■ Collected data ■
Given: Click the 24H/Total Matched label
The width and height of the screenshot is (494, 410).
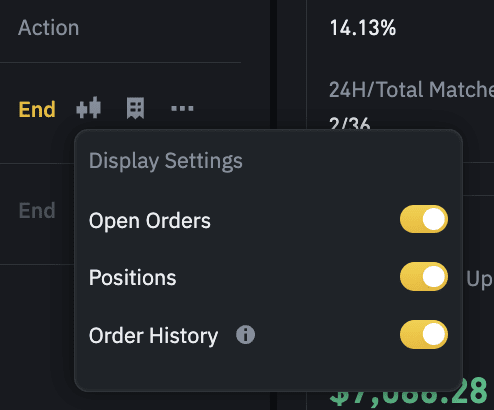Looking at the screenshot, I should pos(411,90).
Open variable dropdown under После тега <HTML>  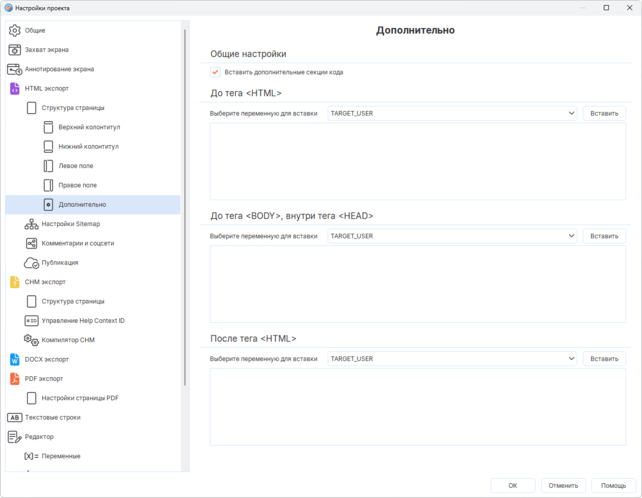(x=452, y=359)
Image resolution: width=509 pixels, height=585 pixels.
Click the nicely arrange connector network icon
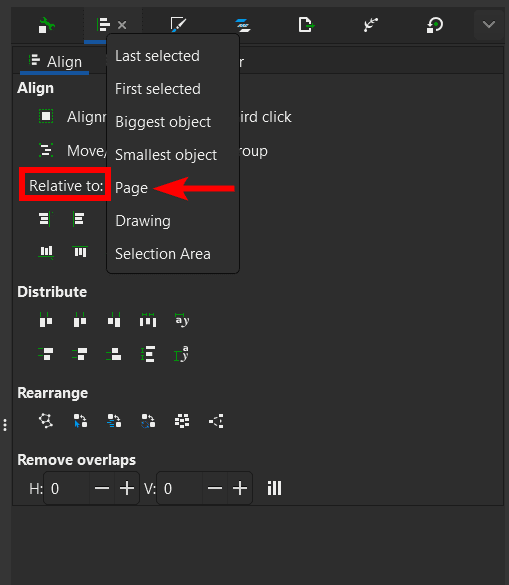pos(46,421)
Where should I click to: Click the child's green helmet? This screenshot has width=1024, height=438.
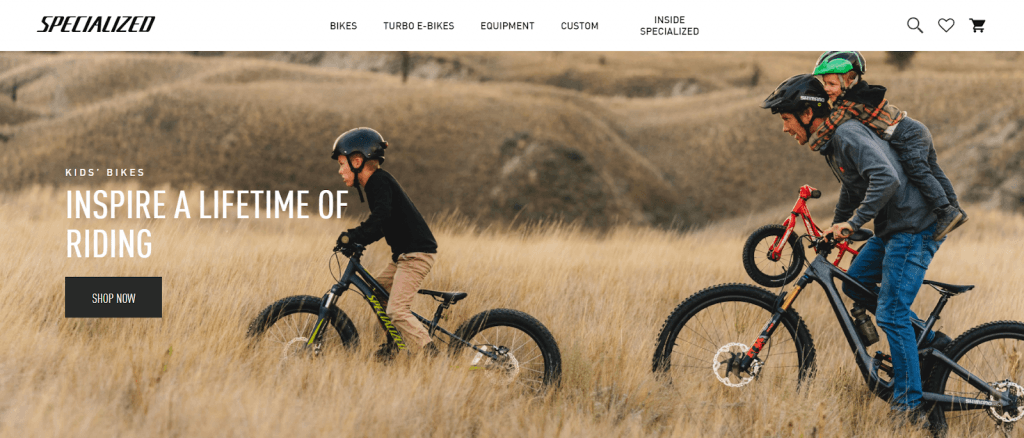[833, 66]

■ Exercise objective ■
Starting at the line that contains "Click the nicely" and ending at the final line of the data, reproduce each line exactly. Pictures stay out of the copy.

■ Result for this exercise ■
Click the nicely arrange connector network icon
pos(46,421)
Where should I click to: Click the child's green helmet? This screenshot has width=1024, height=438.
[833, 66]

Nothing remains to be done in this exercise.